If the collision is such that the electron is not detached from the atom, but remains bound, the rest mass $m_0$ of the electron must be replaced by the mass of the atom, which is several thousand times greater. The calculated value of $\Delta \lambda$ then becomes much too small to be detected. A photon which collides with a bound electron, therefore, does not have its wavelength changed, and this accounts for the presence of the unshifted spectral line.
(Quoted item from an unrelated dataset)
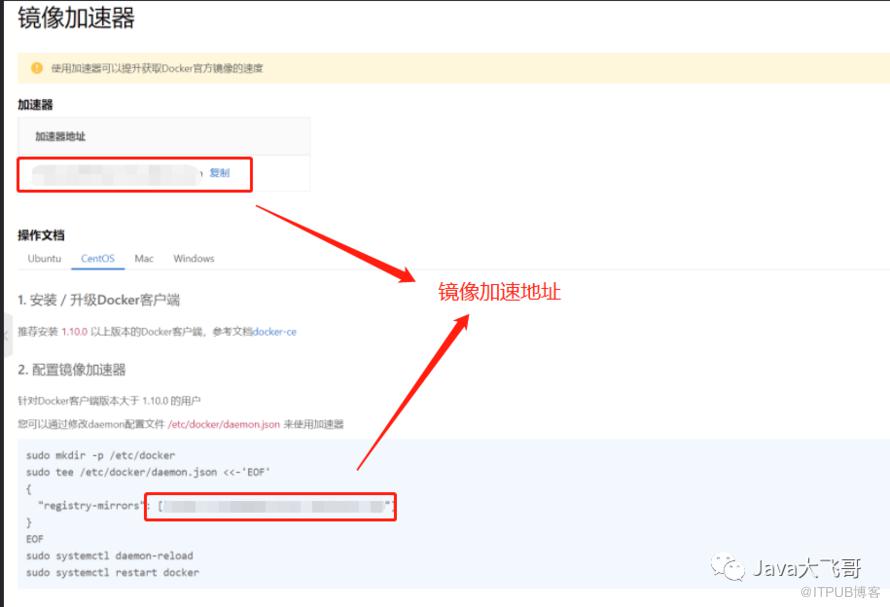This screenshot has height=607, width=890.
Task: Switch to the Windows tab
Action: pos(194,258)
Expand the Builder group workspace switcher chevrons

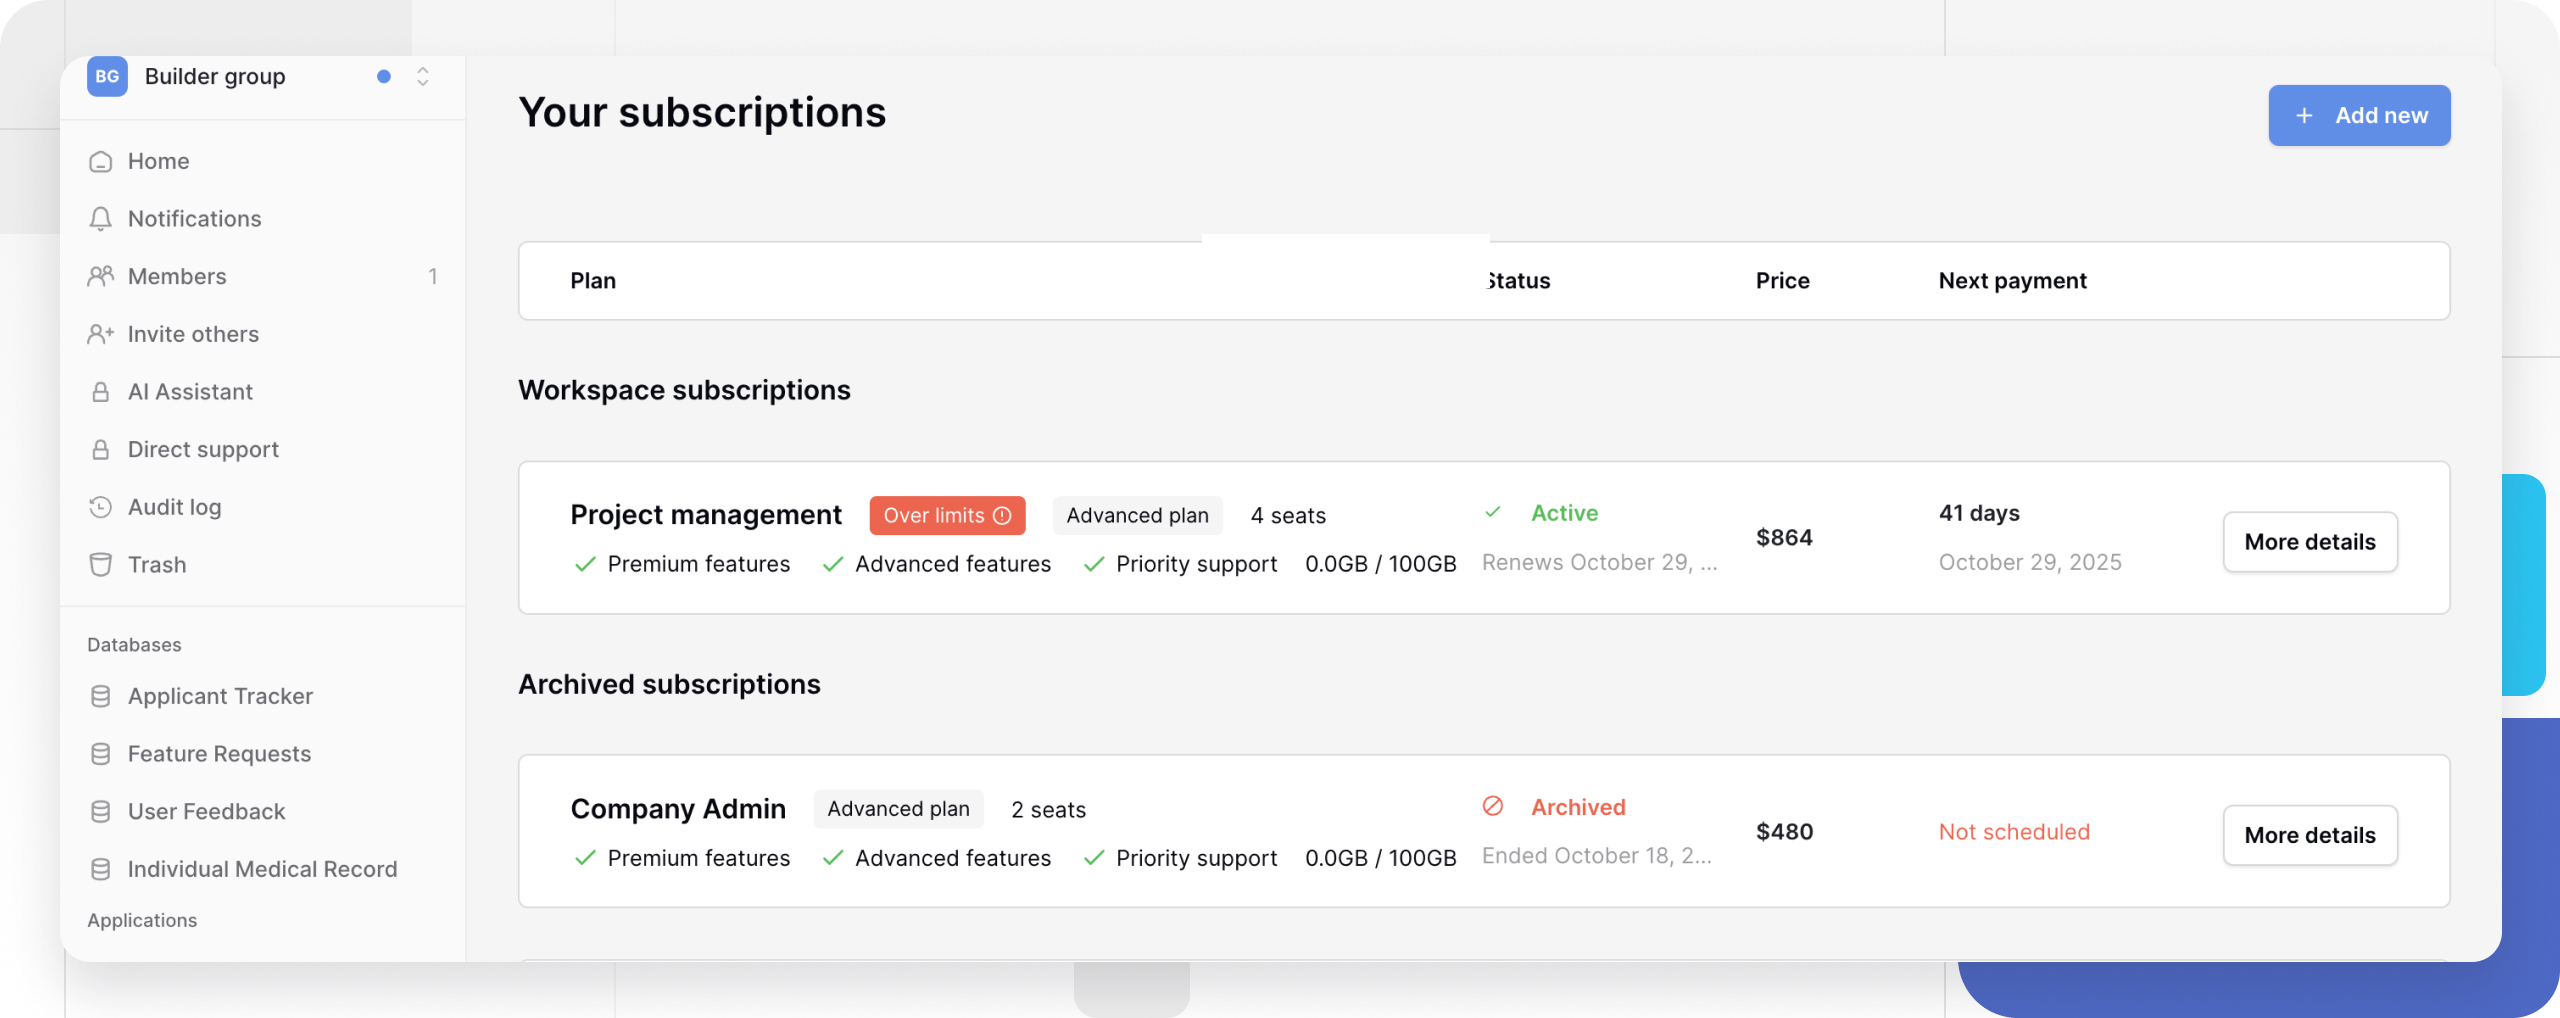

Now consider a carbon atom (vibrating in a bulk) moving towards X-ray photon (having frequency $\nu \neq(\delta E_n)/h$, where $\delta E_n$ refers to any possible excitation of electron) and photon is moving towards the carbon atom. photon strikes the electron of carbon atom. Their velocities are such that same energy is given back to photon which is given to carbon atom when photon collides and is thrown back at 180 degrees. The photon has same energy as before hence same frequency. (Everything is taken in a particular laboratory frame of reference.) The energy of atom and photon are not changed only their direction of motion are changed.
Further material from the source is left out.